Fun_People Archive
24 May
Alternate Ask Dr. Internet #2

Date: Wed, 24 May 95 23:50:31 PDT
From: Peter Langston <psl>
To: Fun_People
Subject: Alternate Ask Dr. Internet #2

Forwarded-by: (Lani Herrmann)
Forwarded-by: Rob Hawks <rhawks>

Last week, I posted to NETTRAIN an alternate Dr. Internet column that
appeared mysteriously on my terminal one morning.  I inadvertantly
ascribed that column to our janitor, who sometimes uses my workstation
when I forget to logout.  In fact, there has apparently been a cockroach
jumping up and down on my keyboard, typing out this nonsense.

Regardless, the number of people asking me to provide another Alternate
Dr. Internet column barely outnumbered the people threatening legal
action, so here it is.


1.  How Do I Get Documents Into Emailable Format?

    With the rapid development of word processors into complicated
    document processing programs, it has become increasingly difficult
    to use them for generating the simple text used by most e-mail
    programs.  I usually recommend two strategies.

    The easiest solution by far is to print the document, run it
    through a scanner, save it as a compressed TIFF file, and send it
    as a MIME attachment to a regular e-mail message.  Since the person
    receiving the message may not have an e-mail program that can
    handle MIME attachments, it's usually wise to re-type the body of
    the document just to be on the safe side.

    The second solution is to use a program specifically designed to
    process simple text.  Two common examples are the Very Intuitive
    editor and the Easily Mastered ASCII Creation System.

2.  What is a MIME attachment?

    One of the earliest examples of non-text communication is the mime,
    that charming street artist who rather than saying "Look, I'm
    trapped in a box" prefers to show you what it's like to be trapped
    in a box.  This sense of communicative efficiency is preserved
    today in a mechanism that allows you to send any kind of non-text
    file (say, a drawing of a person in a box) as e-mail.

    Other connections between street art and the computing world are
    well documented; many programmers are clumsy jugglers or bad
    magicians, and several are noted for standing in the hallway
    holding out an empty Seven-11 coffee cup and haranguing passing
    coworkers who decline to give them change.

3.  What Is Happening With The PC Market?

    I normally refer questions about the PC market to Dr.
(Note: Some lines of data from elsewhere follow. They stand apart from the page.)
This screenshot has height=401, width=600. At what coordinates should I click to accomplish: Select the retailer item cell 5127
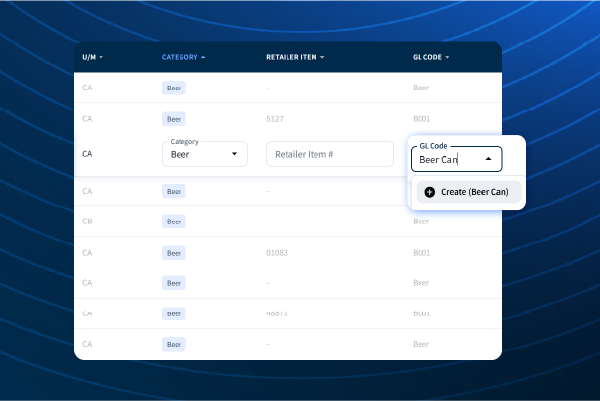(x=276, y=119)
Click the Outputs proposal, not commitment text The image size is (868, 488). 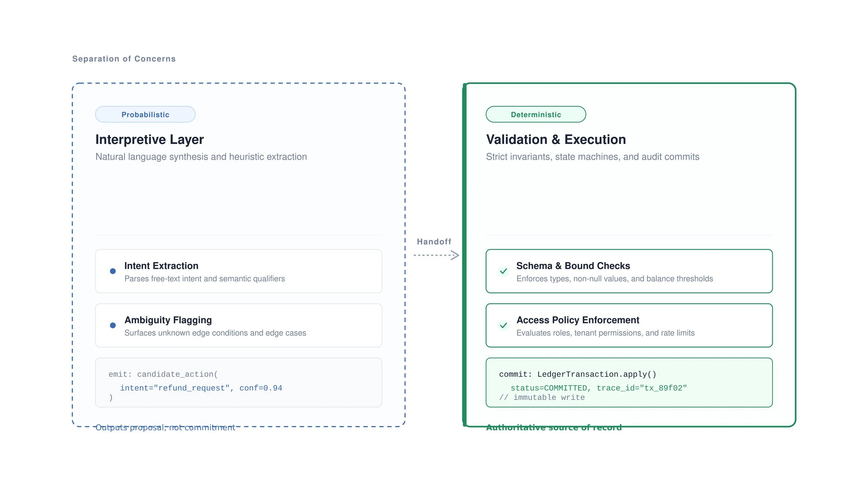165,428
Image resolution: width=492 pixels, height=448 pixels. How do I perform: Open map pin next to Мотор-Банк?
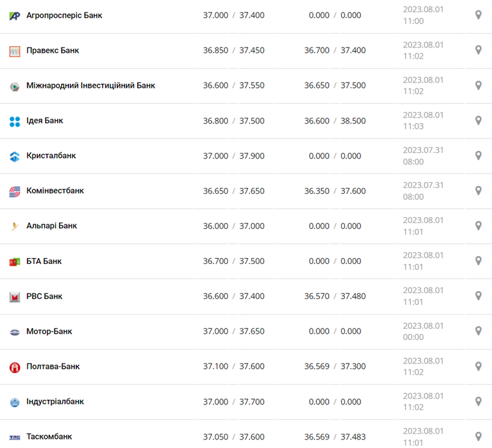pos(478,331)
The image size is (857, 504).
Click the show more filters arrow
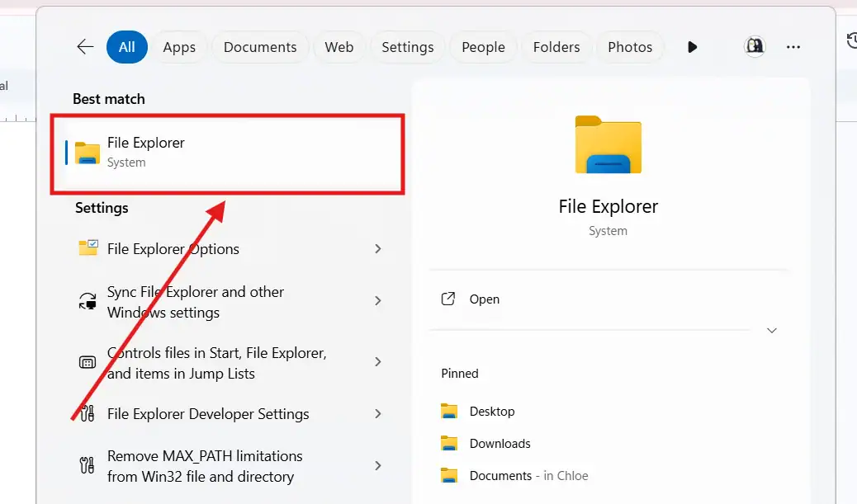[x=692, y=47]
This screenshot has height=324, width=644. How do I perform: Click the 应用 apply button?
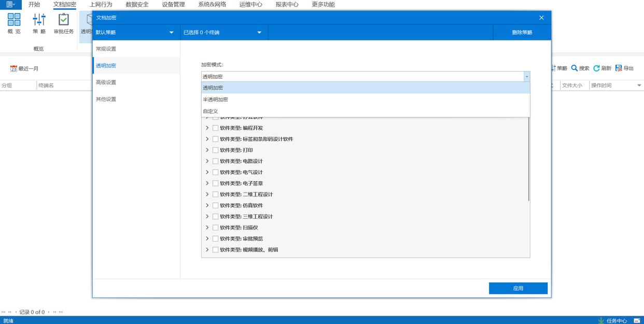pyautogui.click(x=518, y=288)
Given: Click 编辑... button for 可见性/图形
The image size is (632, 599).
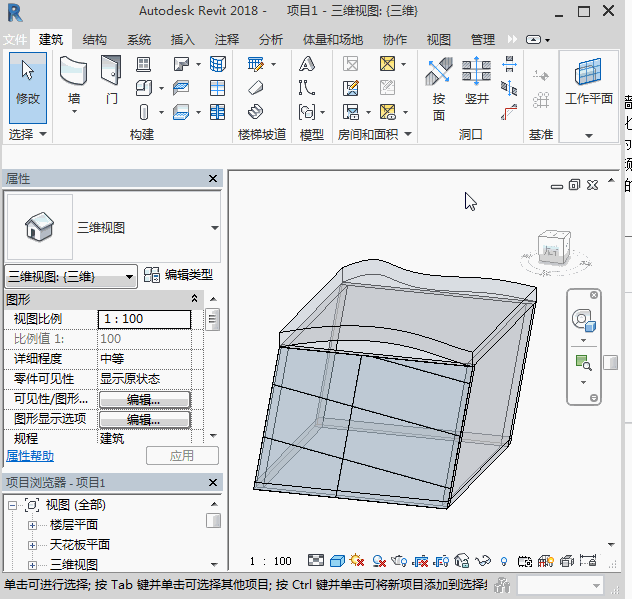Looking at the screenshot, I should coord(144,399).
Desktop,
    since the Internet is really a network of Unix workstations.
    However, it is well documented that computers double in speed every
    18 months.  This is often presented as a significant fact, which it
    undoubtedly is.

4.  Do You Know Anything About "Johnny Mnemonic?"

    The Dr. Internet household is usually limited to watching movies on
    videotape, so I'll limit my comments on information technology to
    last summer's Keanu Reeves movie, "Speed."  There are two essential
    points to remember about this movie, the first being that Dennis
    Hopper's mad bomber character *could* have picked up all his mad
    bombing tricks from the Internet, which should therefore be
    subjected to strict government censorship.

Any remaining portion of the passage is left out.